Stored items

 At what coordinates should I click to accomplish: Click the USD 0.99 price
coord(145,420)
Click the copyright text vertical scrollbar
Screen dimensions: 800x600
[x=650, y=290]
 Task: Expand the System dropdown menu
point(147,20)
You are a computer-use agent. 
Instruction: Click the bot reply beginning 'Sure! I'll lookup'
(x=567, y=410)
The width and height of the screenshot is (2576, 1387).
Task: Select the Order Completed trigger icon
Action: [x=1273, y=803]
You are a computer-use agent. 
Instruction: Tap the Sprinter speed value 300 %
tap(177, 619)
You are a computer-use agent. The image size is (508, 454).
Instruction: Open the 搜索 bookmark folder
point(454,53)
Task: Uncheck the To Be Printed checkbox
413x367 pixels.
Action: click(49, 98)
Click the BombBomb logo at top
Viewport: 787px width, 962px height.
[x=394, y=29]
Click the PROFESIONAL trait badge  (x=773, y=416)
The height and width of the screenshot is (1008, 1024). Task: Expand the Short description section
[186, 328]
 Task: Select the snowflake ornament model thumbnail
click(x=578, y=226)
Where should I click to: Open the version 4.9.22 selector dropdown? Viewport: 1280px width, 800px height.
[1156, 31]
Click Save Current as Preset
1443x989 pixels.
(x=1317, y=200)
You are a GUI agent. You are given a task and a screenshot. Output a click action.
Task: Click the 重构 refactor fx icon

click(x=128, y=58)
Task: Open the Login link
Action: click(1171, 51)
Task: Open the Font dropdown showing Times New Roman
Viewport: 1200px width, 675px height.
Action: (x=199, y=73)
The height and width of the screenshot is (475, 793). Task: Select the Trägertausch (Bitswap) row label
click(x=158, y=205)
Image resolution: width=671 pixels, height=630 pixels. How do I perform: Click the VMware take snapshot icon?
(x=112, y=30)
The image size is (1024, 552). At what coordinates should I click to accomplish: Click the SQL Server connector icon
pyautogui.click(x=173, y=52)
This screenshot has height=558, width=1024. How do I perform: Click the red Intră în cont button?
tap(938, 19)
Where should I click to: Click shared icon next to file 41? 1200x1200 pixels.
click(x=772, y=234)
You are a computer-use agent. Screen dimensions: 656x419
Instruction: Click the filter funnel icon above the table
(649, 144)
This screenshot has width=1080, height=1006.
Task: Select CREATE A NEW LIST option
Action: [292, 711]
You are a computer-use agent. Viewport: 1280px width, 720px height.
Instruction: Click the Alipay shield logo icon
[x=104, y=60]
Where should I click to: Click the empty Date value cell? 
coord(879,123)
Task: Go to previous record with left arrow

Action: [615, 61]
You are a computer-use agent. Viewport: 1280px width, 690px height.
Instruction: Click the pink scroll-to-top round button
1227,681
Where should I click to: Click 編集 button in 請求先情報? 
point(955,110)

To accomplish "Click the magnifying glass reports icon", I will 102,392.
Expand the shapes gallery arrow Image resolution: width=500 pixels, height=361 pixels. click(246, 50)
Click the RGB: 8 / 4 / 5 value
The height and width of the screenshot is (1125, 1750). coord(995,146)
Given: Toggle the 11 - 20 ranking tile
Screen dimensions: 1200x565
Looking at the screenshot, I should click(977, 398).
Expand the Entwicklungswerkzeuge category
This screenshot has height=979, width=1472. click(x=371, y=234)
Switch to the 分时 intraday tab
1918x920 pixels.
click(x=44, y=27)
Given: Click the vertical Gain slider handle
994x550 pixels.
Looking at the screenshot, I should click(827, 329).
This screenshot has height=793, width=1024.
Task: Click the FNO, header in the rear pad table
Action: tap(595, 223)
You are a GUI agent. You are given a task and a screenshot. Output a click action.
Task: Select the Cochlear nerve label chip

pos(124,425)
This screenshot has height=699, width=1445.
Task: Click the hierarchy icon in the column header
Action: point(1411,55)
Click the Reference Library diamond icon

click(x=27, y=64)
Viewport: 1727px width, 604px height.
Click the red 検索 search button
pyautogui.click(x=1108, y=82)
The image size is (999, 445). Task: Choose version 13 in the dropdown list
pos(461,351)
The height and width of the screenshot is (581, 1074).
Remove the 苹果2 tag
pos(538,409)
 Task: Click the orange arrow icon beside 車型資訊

Activity> Search the data for the word "agent" and report how many lines include it, with the number alone.

Your solution> 8